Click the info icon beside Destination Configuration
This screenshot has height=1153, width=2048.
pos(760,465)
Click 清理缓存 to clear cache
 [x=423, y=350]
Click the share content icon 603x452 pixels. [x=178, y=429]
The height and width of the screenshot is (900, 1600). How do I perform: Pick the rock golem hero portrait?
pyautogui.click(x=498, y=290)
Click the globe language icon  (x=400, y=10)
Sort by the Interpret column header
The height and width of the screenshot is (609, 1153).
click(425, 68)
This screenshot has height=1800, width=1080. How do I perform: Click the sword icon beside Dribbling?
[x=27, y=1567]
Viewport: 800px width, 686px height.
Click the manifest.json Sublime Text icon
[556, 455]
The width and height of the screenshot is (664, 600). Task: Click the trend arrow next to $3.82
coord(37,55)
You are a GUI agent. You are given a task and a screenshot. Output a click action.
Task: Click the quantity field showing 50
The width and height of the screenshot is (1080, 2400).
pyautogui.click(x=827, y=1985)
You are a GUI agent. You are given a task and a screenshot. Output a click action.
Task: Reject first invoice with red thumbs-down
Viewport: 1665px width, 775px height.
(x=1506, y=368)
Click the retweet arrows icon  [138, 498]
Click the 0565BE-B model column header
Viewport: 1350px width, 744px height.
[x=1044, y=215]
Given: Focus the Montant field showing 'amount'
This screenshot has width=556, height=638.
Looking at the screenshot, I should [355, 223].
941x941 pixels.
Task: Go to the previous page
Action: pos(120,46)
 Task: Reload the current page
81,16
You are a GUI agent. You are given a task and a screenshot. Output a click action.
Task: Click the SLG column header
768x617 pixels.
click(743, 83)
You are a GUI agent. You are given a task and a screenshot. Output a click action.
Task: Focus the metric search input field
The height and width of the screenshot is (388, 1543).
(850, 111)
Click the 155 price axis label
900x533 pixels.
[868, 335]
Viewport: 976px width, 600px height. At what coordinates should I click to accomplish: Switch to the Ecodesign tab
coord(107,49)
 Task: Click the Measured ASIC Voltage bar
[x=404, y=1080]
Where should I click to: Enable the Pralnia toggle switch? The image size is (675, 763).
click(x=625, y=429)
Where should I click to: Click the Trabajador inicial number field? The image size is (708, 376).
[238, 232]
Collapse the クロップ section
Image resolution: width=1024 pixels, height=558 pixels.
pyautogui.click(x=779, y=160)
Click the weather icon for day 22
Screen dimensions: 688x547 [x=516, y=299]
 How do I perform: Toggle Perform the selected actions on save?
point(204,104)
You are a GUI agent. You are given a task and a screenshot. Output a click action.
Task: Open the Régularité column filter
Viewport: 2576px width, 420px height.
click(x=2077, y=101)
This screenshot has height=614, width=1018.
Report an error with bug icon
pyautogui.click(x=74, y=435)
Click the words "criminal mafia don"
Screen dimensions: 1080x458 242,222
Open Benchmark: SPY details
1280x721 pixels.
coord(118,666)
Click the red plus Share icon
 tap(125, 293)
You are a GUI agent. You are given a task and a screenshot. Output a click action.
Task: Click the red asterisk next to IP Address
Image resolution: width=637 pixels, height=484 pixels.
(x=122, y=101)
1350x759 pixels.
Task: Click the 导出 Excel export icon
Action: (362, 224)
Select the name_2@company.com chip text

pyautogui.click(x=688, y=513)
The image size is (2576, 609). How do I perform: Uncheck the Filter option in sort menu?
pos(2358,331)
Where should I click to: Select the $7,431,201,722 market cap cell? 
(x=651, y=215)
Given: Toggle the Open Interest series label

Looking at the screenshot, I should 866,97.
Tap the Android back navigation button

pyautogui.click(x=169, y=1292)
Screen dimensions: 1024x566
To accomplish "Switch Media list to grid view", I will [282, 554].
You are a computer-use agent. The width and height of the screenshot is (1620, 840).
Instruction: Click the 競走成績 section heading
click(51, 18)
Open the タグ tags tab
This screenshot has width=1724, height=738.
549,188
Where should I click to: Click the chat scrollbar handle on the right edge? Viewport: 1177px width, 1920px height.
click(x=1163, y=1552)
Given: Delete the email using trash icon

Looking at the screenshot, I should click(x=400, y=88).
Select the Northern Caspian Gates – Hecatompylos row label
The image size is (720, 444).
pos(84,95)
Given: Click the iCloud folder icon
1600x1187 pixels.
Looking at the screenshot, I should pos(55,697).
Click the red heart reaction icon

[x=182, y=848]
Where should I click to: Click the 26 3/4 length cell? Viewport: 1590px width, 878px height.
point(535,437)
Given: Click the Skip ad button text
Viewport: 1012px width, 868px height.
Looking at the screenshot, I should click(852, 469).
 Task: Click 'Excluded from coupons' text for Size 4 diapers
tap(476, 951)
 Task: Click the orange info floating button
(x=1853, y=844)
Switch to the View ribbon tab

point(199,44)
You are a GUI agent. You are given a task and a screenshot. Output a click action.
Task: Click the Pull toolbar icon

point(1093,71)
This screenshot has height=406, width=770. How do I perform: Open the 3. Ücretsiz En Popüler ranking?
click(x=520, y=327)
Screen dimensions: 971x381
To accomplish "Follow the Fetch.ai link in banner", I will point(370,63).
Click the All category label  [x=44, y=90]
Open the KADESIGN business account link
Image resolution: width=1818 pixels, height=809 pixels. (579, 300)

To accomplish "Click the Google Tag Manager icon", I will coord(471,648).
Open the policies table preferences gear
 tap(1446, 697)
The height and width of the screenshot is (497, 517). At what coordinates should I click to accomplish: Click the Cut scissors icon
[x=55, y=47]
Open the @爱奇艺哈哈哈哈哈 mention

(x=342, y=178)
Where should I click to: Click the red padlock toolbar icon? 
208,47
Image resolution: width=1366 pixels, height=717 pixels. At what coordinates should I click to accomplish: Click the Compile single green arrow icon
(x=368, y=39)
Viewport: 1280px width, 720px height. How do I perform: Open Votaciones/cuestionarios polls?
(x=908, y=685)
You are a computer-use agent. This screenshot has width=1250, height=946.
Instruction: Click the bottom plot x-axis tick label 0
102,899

════

- Task description: From the listing above, reproduce all the lines exactly.

- Completed exercise:
Click the info icon beside Destination Configuration
This screenshot has height=1153, width=2048.
pos(760,465)
Click 清理缓存 to clear cache
 [x=423, y=350]
Click the share content icon 603x452 pixels. [x=178, y=429]
The height and width of the screenshot is (900, 1600). How do I perform: Pick the rock golem hero portrait?
pyautogui.click(x=498, y=290)
Click the globe language icon  (x=400, y=10)
Sort by the Interpret column header
The height and width of the screenshot is (609, 1153).
click(425, 68)
This screenshot has height=1800, width=1080. How do I perform: Click the sword icon beside Dribbling?
[x=27, y=1567]
Viewport: 800px width, 686px height.
Click the manifest.json Sublime Text icon
[556, 455]
The width and height of the screenshot is (664, 600). Task: Click the trend arrow next to $3.82
coord(37,55)
You are a GUI agent. You are given a task and a screenshot. Output a click action.
Task: Click the quantity field showing 50
The width and height of the screenshot is (1080, 2400).
pyautogui.click(x=827, y=1985)
You are a GUI agent. You are given a task and a screenshot. Output a click action.
Task: Reject first invoice with red thumbs-down
Viewport: 1665px width, 775px height.
(x=1506, y=368)
Click the retweet arrows icon  [138, 498]
Click the 0565BE-B model column header
Viewport: 1350px width, 744px height.
[x=1044, y=215]
Given: Focus the Montant field showing 'amount'
This screenshot has width=556, height=638.
Looking at the screenshot, I should [355, 223].
941x941 pixels.
Task: Go to the previous page
Action: pos(120,46)
 Task: Reload the current page
81,16
You are a GUI agent. You are given a task and a screenshot. Output a click action.
Task: Click the SLG column header
768x617 pixels.
click(743, 83)
You are a GUI agent. You are given a task and a screenshot. Output a click action.
Task: Focus the metric search input field
The height and width of the screenshot is (388, 1543).
(850, 111)
Click the 155 price axis label
900x533 pixels.
[868, 335]
Viewport: 976px width, 600px height. At what coordinates should I click to accomplish: Switch to the Ecodesign tab
coord(107,49)
 Task: Click the Measured ASIC Voltage bar
[x=404, y=1080]
Where should I click to: Enable the Pralnia toggle switch? The image size is (675, 763).
click(x=625, y=429)
Where should I click to: Click the Trabajador inicial number field? The image size is (708, 376).
[238, 232]
Collapse the クロップ section
Image resolution: width=1024 pixels, height=558 pixels.
pyautogui.click(x=779, y=160)
Click the weather icon for day 22
Screen dimensions: 688x547 [x=516, y=299]
 How do I perform: Toggle Perform the selected actions on save?
point(204,104)
You are a GUI agent. You are given a task and a screenshot. Output a click action.
Task: Open the Régularité column filter
Viewport: 2576px width, 420px height.
click(x=2077, y=101)
This screenshot has height=614, width=1018.
Report an error with bug icon
pyautogui.click(x=74, y=435)
Click the words "criminal mafia don"
Screen dimensions: 1080x458 242,222
Open Benchmark: SPY details
1280x721 pixels.
coord(118,666)
Click the red plus Share icon
 tap(125, 293)
You are a GUI agent. You are given a task and a screenshot. Output a click action.
Task: Click the red asterisk next to IP Address
Image resolution: width=637 pixels, height=484 pixels.
(x=122, y=101)
1350x759 pixels.
Task: Click the 导出 Excel export icon
Action: (362, 224)
Select the name_2@company.com chip text

pyautogui.click(x=688, y=513)
The image size is (2576, 609). How do I perform: Uncheck the Filter option in sort menu?
pos(2358,331)
Where should I click to: Select the $7,431,201,722 market cap cell? 
(x=651, y=215)
Given: Toggle the Open Interest series label

Looking at the screenshot, I should 866,97.
Tap the Android back navigation button

pyautogui.click(x=169, y=1292)
Screen dimensions: 1024x566
To accomplish "Switch Media list to grid view", I will [282, 554].
You are a computer-use agent. The width and height of the screenshot is (1620, 840).
Instruction: Click the 競走成績 section heading
click(51, 18)
Open the タグ tags tab
This screenshot has width=1724, height=738.
549,188
Where should I click to: Click the chat scrollbar handle on the right edge? Viewport: 1177px width, 1920px height.
click(x=1163, y=1552)
Given: Delete the email using trash icon

Looking at the screenshot, I should click(x=400, y=88).
Select the Northern Caspian Gates – Hecatompylos row label
The image size is (720, 444).
pos(84,95)
Given: Click the iCloud folder icon
1600x1187 pixels.
Looking at the screenshot, I should pos(55,697).
Click the red heart reaction icon

[x=182, y=848]
Where should I click to: Click the 26 3/4 length cell? Viewport: 1590px width, 878px height.
point(535,437)
Given: Click the Skip ad button text
Viewport: 1012px width, 868px height.
Looking at the screenshot, I should click(852, 469).
 Task: Click 'Excluded from coupons' text for Size 4 diapers
tap(476, 951)
 Task: Click the orange info floating button
(x=1853, y=844)
Switch to the View ribbon tab

point(199,44)
You are a GUI agent. You are given a task and a screenshot. Output a click action.
Task: Click the Pull toolbar icon

point(1093,71)
This screenshot has height=406, width=770. How do I perform: Open the 3. Ücretsiz En Popüler ranking?
click(x=520, y=327)
Screen dimensions: 971x381
To accomplish "Follow the Fetch.ai link in banner", I will point(370,63).
Click the All category label  [x=44, y=90]
Open the KADESIGN business account link
Image resolution: width=1818 pixels, height=809 pixels. (579, 300)

To accomplish "Click the Google Tag Manager icon", I will coord(471,648).
Open the policies table preferences gear
 tap(1446, 697)
The height and width of the screenshot is (497, 517). At what coordinates should I click to accomplish: Click the Cut scissors icon
[x=55, y=47]
Open the @爱奇艺哈哈哈哈哈 mention

(x=342, y=178)
Where should I click to: Click the red padlock toolbar icon? 
208,47
Image resolution: width=1366 pixels, height=717 pixels. At what coordinates should I click to accomplish: Click the Compile single green arrow icon
(x=368, y=39)
Viewport: 1280px width, 720px height. How do I perform: Open Votaciones/cuestionarios polls?
(x=908, y=685)
You are a computer-use agent. This screenshot has width=1250, height=946.
Instruction: Click the bottom plot x-axis tick label 0
102,899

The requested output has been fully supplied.